[Dataset records]
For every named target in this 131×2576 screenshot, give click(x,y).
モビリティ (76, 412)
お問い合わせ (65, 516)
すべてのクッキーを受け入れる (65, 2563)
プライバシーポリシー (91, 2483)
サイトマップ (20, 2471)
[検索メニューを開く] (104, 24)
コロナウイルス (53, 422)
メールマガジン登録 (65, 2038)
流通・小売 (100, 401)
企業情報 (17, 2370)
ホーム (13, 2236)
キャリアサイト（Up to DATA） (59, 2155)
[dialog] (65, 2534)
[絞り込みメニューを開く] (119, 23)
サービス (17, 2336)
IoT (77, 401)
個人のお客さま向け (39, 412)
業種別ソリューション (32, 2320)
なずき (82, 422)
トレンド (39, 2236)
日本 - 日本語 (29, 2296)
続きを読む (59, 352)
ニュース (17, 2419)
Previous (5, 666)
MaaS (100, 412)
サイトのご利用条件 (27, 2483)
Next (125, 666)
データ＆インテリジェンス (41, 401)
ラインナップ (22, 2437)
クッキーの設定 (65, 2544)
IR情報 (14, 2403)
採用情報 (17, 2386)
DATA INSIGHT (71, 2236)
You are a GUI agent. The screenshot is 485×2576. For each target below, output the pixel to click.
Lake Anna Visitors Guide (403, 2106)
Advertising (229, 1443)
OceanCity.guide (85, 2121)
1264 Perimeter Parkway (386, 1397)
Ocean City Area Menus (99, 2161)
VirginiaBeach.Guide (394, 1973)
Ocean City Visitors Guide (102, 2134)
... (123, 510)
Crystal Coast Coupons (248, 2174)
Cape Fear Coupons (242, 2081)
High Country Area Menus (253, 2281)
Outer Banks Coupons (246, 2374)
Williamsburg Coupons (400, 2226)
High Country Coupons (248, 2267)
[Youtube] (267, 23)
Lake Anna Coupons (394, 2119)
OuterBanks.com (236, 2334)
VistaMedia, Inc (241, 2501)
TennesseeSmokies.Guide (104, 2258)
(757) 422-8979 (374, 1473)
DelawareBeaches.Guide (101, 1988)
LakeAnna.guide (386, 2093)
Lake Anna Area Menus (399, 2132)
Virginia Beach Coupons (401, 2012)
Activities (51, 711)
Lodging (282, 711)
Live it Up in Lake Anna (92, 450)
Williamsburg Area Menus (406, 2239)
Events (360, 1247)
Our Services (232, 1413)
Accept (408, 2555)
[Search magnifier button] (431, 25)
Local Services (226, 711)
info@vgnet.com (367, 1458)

Task description = Retype word for word the line above with "サービス (17, 2336)" and all lines after it, nothing else.

Answer space =
サービス (17, 2336)
IoT (77, 401)
個人のお客さま向け (39, 412)
業種別ソリューション (32, 2320)
なずき (82, 422)
トレンド (39, 2236)
日本 - 日本語 (29, 2296)
続きを読む (59, 352)
ニュース (17, 2419)
Previous (5, 666)
MaaS (100, 412)
サイトのご利用条件 (27, 2483)
Next (125, 666)
データ＆インテリジェンス (41, 401)
ラインナップ (22, 2437)
クッキーの設定 (65, 2544)
IR情報 (14, 2403)
採用情報 (17, 2386)
DATA INSIGHT (71, 2236)
You are a GUI agent. The screenshot is 485×2576. For each target below, output the pixel to click.
Lake Anna Visitors Guide (403, 2106)
Advertising (229, 1443)
OceanCity.guide (85, 2121)
1264 Perimeter Parkway (386, 1397)
Ocean City Area Menus (99, 2161)
VirginiaBeach.Guide (394, 1973)
Ocean City Visitors Guide (102, 2134)
... (123, 510)
Crystal Coast Coupons (248, 2174)
Cape Fear Coupons (242, 2081)
High Country Area Menus (253, 2281)
Outer Banks Coupons (246, 2374)
Williamsburg Coupons (400, 2226)
High Country Coupons (248, 2267)
[Youtube] (267, 23)
Lake Anna Coupons (394, 2119)
OuterBanks.com (236, 2334)
VistaMedia, Inc (241, 2501)
TennesseeSmokies.Guide (104, 2258)
(757) 422-8979 (374, 1473)
DelawareBeaches.Guide (101, 1988)
LakeAnna.guide (386, 2093)
Lake Anna Area Menus (399, 2132)
Virginia Beach Coupons (401, 2012)
Activities (51, 711)
Lodging (282, 711)
Live it Up in Lake Anna (92, 450)
Williamsburg Area Menus (406, 2239)
Events (360, 1247)
Our Services (232, 1413)
Accept (408, 2555)
[Search magnifier button] (431, 25)
Local Services (226, 711)
info@vgnet.com (367, 1458)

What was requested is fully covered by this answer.